#### [INSTRUCTIONS FOR THE TASK]
Copy out each line of the entries where the word "Climate" is present.

[STORED DATA Boundary: Start]

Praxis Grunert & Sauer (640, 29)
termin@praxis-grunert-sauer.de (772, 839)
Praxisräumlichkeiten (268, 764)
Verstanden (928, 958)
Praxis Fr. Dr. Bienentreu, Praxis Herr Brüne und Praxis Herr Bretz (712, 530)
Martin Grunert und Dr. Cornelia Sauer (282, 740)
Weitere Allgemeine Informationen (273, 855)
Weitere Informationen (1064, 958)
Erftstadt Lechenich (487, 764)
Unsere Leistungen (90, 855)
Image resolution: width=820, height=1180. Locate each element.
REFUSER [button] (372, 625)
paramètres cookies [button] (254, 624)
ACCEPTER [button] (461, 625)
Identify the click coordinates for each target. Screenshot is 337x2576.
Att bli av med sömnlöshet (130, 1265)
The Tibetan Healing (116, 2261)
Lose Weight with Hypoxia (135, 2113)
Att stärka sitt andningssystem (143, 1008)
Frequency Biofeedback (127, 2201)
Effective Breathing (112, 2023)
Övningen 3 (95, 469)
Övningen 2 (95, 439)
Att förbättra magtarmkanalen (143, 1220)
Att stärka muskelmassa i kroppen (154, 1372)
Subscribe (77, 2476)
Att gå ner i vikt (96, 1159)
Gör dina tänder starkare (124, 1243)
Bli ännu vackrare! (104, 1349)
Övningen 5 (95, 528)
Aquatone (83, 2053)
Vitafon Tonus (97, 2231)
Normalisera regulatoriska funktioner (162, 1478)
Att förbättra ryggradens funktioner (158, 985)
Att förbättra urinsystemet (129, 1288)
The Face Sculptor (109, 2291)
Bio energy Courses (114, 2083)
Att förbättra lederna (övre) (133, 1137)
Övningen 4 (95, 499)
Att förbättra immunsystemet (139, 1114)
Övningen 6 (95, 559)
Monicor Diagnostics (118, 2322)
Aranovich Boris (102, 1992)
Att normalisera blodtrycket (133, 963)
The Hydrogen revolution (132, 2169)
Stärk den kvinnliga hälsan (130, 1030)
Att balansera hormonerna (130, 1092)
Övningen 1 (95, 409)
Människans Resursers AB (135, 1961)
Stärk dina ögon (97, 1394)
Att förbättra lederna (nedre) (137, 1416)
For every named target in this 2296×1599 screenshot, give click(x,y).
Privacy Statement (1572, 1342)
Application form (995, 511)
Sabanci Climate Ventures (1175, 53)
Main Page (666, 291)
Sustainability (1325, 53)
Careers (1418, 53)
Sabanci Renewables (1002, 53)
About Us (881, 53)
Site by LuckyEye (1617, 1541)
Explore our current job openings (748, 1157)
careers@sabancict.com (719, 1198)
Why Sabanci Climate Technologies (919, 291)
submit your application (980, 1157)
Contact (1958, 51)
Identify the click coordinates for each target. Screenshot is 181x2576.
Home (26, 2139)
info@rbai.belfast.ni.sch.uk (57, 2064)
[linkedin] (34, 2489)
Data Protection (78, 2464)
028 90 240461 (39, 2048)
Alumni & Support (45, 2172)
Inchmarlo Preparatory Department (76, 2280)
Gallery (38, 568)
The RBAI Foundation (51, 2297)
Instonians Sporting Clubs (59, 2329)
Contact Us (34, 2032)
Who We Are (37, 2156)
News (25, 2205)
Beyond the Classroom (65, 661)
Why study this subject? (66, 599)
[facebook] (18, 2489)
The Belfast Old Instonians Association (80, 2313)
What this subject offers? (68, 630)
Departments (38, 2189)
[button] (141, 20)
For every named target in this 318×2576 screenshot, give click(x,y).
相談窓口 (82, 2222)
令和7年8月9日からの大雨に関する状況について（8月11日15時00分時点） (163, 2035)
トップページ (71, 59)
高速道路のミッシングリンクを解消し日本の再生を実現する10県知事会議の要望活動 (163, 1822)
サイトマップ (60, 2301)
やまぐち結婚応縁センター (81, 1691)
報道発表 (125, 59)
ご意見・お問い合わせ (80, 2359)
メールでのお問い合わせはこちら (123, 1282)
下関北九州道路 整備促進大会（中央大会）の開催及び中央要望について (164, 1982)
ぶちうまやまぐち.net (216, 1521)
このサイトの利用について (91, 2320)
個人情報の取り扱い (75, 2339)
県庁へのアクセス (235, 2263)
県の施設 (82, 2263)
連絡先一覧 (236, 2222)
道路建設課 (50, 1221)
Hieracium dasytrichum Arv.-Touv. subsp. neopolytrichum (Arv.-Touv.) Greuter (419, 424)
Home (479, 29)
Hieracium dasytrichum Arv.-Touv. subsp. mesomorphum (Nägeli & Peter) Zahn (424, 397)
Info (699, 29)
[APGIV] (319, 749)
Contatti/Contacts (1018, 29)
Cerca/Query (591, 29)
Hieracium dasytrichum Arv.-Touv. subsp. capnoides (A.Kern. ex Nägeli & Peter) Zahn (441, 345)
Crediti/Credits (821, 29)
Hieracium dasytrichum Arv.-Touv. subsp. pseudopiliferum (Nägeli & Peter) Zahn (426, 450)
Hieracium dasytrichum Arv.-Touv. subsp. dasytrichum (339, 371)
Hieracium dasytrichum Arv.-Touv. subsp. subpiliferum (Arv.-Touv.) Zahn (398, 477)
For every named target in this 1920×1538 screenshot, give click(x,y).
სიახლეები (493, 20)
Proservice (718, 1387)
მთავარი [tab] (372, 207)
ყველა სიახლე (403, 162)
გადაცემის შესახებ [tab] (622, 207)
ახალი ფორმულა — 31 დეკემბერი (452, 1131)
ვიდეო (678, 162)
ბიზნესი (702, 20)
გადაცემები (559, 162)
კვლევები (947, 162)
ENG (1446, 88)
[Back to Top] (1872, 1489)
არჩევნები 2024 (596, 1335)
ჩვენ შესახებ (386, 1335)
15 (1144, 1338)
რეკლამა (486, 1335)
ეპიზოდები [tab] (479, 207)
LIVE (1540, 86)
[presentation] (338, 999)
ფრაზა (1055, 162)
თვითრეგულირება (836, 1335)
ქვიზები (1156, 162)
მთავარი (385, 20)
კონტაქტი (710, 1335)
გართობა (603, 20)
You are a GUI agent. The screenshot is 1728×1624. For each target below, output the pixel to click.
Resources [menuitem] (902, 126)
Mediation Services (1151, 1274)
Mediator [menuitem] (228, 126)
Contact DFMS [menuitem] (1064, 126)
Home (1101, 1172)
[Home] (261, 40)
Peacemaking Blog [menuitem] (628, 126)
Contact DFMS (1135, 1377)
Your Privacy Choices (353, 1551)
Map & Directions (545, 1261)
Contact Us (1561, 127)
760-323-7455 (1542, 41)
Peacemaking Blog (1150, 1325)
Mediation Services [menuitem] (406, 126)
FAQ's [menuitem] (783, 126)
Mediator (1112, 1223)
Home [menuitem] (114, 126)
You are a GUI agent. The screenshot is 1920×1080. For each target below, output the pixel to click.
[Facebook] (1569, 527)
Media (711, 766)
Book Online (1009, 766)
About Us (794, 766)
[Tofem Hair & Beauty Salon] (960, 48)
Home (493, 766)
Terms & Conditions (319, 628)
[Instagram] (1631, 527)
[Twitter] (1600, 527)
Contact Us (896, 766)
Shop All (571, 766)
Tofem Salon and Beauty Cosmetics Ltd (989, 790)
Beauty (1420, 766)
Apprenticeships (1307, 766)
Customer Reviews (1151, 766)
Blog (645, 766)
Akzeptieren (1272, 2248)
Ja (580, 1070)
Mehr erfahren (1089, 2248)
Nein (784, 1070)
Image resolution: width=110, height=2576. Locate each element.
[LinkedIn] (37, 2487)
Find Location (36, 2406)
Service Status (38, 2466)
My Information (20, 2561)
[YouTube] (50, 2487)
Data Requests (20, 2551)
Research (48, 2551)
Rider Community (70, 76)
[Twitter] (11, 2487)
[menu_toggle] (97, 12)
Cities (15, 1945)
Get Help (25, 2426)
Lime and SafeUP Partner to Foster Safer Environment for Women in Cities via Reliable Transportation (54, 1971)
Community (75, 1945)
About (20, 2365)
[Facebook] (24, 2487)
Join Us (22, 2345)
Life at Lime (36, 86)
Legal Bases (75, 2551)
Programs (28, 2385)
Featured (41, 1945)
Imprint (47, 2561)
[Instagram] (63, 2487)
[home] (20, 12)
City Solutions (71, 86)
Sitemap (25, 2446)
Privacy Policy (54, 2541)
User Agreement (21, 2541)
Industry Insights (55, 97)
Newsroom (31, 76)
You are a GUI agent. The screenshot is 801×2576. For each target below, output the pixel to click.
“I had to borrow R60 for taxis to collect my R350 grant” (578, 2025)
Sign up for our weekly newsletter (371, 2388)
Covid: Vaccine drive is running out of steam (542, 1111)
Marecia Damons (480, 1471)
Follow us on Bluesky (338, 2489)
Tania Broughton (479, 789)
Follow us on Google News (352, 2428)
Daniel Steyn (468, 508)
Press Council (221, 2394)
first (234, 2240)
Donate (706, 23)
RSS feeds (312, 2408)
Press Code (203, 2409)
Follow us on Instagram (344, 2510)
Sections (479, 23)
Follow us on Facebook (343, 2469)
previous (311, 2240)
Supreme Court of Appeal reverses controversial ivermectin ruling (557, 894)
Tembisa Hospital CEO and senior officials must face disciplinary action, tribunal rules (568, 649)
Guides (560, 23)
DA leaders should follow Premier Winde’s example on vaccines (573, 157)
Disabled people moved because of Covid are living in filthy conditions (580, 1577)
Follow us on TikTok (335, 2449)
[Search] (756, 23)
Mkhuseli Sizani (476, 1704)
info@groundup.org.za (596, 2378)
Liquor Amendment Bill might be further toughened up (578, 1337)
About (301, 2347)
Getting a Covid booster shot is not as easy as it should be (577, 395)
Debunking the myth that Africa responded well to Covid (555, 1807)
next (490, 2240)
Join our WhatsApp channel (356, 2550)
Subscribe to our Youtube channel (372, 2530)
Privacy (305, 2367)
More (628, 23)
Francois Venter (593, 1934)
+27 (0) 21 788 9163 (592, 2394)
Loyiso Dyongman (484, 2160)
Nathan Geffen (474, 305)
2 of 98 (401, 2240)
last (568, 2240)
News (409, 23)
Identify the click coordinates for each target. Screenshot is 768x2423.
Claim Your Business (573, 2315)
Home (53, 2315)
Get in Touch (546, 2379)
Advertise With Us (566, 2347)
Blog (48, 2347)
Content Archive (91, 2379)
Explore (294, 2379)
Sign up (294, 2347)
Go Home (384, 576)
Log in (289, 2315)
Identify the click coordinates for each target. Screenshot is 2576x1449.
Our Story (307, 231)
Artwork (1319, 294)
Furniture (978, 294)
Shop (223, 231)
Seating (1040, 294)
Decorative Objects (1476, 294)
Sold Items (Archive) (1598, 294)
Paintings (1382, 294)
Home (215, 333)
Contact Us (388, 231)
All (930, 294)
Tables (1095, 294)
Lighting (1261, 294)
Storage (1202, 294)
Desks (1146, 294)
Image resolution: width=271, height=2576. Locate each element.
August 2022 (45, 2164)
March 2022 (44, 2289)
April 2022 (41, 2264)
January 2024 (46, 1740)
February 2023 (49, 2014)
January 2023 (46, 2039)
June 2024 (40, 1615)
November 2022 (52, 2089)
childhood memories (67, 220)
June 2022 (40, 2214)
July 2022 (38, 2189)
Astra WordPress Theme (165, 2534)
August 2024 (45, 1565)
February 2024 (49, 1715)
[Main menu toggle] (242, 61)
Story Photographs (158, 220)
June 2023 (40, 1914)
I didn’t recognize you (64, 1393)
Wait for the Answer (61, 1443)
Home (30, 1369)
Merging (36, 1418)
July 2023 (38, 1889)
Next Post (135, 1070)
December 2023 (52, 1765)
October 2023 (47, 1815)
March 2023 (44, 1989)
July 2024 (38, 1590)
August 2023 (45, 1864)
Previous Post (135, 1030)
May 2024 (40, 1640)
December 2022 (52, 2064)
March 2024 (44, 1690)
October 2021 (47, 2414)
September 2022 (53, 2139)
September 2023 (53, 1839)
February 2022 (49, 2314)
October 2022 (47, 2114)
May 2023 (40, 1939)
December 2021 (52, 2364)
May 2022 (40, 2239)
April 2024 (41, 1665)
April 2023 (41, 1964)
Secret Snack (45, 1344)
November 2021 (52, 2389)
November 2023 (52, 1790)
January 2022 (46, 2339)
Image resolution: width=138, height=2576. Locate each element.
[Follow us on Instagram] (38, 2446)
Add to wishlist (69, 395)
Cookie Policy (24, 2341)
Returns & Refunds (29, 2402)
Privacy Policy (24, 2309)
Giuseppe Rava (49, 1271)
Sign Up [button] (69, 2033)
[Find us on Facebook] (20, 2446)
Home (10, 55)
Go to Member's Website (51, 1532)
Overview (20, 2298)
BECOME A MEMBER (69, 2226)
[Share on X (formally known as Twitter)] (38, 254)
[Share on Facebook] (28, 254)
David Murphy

[STORED DATA Boundary: End]

#### [SOLVED EXERCISE]
Sabanci Climate Ventures (1175, 53)
Why Sabanci Climate Technologies (919, 291)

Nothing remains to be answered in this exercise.